Дело, ради которого я решил задержаться в Казани касалось заговорщиков. Шешковский закончил следствие над “державинскими” и передал документы в суд. Поступили копии бумаг и мне.
Я бы мог уйти с полками к Нижнему и пустить все на самотек, тем более Судебник четко описывал ситуацию покушения на царя и убийство беременной женщины. Виселица и точка. Но как водится были нюансы. Шешковский определил в заговорщики Колю Харлова. Он был несовершеннолетний и не попадал под взрослые законы. А отдельных подростковых у меня не было. Кроме того в группу Державина входила женщина – княгиня Курагина и ее старик-отец.
Судьи, страхуясь, частным образом запросили через Почиталина мое мнение. Я принялся думать и взвешивать. С одной стороны хотелось отомстить. Да и генералы давили на меня – требовали повесить не только прямых заговорщиков, но и всех схваченных в ходе облав дворян. А заодно и Бибикова. С другой стороны, надо проявить милосердие. Но для этого осужденные должны раскаяться… Дворяне же каятся не хотели – показывали свой норов, да спесь.
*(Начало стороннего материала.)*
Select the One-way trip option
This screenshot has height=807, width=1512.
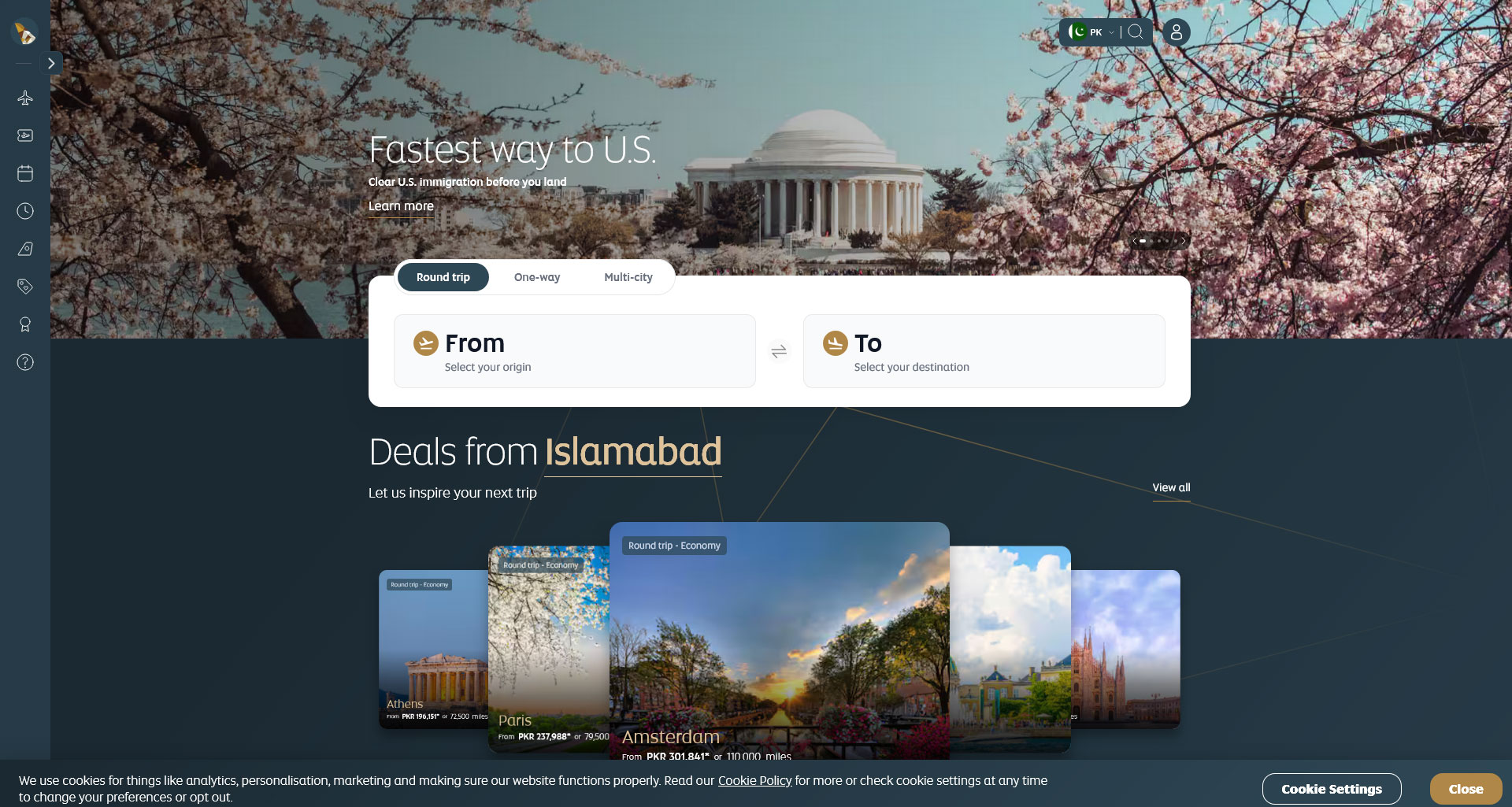point(537,277)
– Привели, царь-батюшка! – от сложных размышлений меня отвлек заглянувший в дверь кабинета Почиталин.
– Заводите.
Державин был одет в порванный форменный сюртук, небрит и вслокочен. Глаза красные – от недосыпа. Пытать на дыбе Шешковскому я запретил, зато подсказал пару других, “продвинутых” способов получить показания от заговорщиков. В первую очередь о сообщниках в городе. Это представлялось самым важным в ходе следствия. На ногах у Державина были кандалы, которые он поддерживал, продевши сквозь носовой платок.
– Гавриил Романович, вы желали со мной перемолвиться?
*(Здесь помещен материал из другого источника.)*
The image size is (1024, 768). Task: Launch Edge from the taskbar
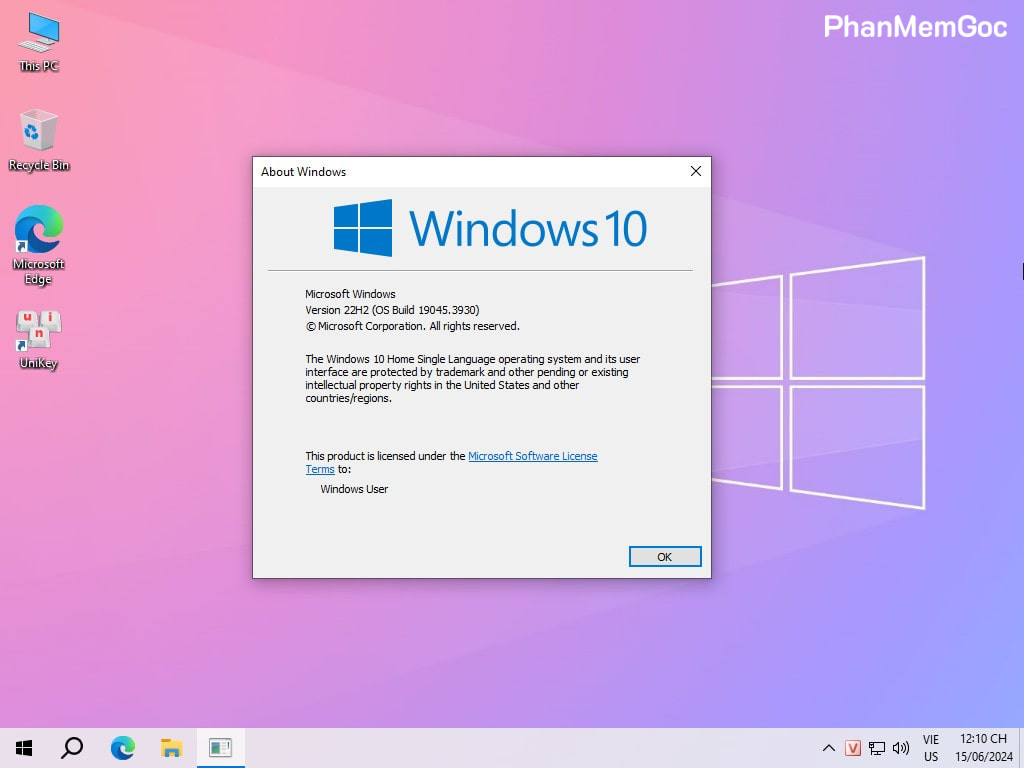(x=122, y=747)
Я откинулся в кресле, сложил руки на груди, давая понять, что не собираюсь давать спуску поэту.
– Пришел просить вас за Петю Харлова – помявшись произнес Державин – И за Агату.
– Княжну Курагину?
– Так.
– И о чем же вы думали, когда втягивали в ваши кровавые игрища подростка и девицу?!
– Казните нас с Жилковым – тяжело вздохнул Державин – Мы виноваты. Пощадите Харлова и Курагину!
Поэт мрачно уставился в пол.
– А вы пощадили беременную Татьяну??
Я встал, подошел вплотную к поэту. Державин упрямо смотрел вниз.
– Любите ее? – я присел на краешек стола.
– Кого? – поэт наконец поднял взгляд.
– Курагину.
Державин предательски покраснел.
– Она обручена с Жилковым!
– Какой-то мезальянс получается – как же меня достало выбивать правду из поэта. Может и правда, дыба это не такой уж плохой вариант? – Поручик томского полка и княжна…
– Они любят друг друга!
– А что батюшка ее говорит?
– Он… ничего не знает.
Вот это номер.
Державин опять уставился в пол.
– Так любите или нет?
Я решил дожать ситуацию.
– Люблю! – с вызовом ответил поэт – Но она с другим обручена.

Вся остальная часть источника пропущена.